Collection entries:
____________________

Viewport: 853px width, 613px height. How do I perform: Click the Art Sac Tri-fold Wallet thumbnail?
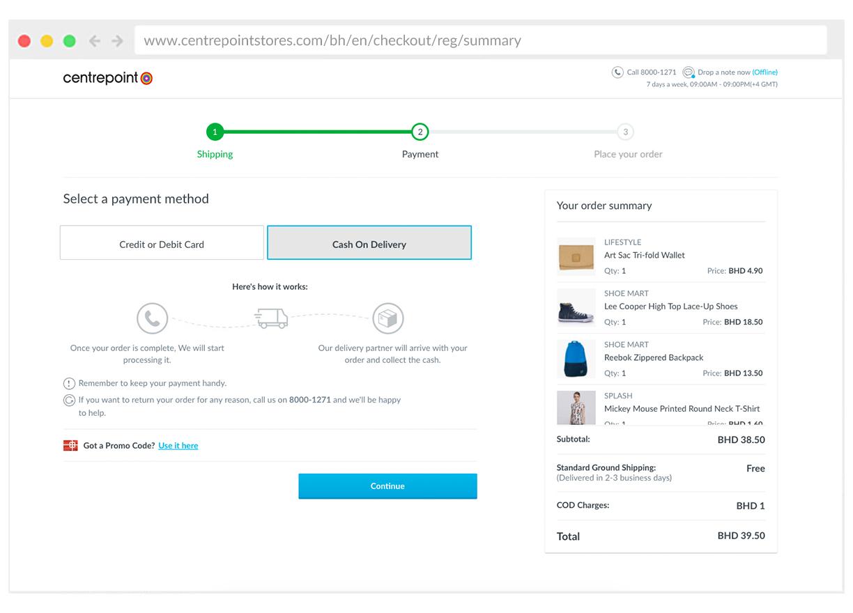click(x=576, y=257)
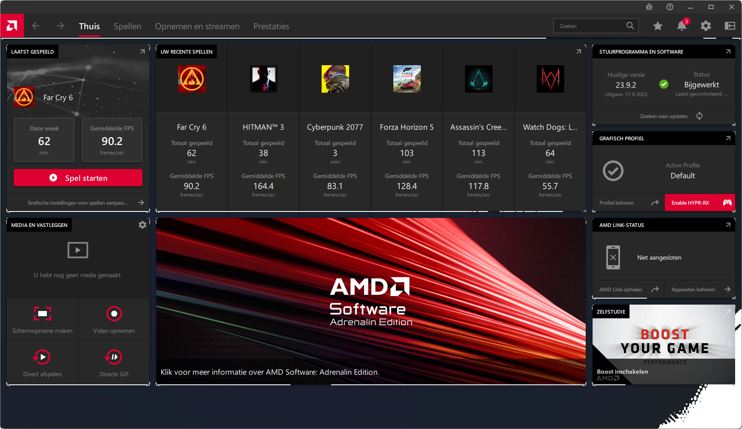Viewport: 742px width, 429px height.
Task: Open Media en Vastleggen gear settings
Action: 143,225
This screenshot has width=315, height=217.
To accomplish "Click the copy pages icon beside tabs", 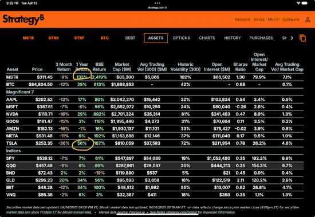I will point(303,38).
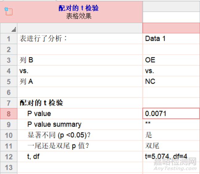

____________________

▶ Exercise description
Please transcribe, word for word, every line from the first line of the records above through the line containing "This screenshot has width=315, height=217.", and leave out any pictures.

▶ Output of the exercise
Viewport: 853px width, 613px height. How do I perform: Click the Art Sac Tri-fold Wallet thumbnail?
click(x=576, y=257)
Viewport: 742px width, 429px height.
Task: Open Media en Vastleggen gear settings
Action: 143,225
This screenshot has width=315, height=217.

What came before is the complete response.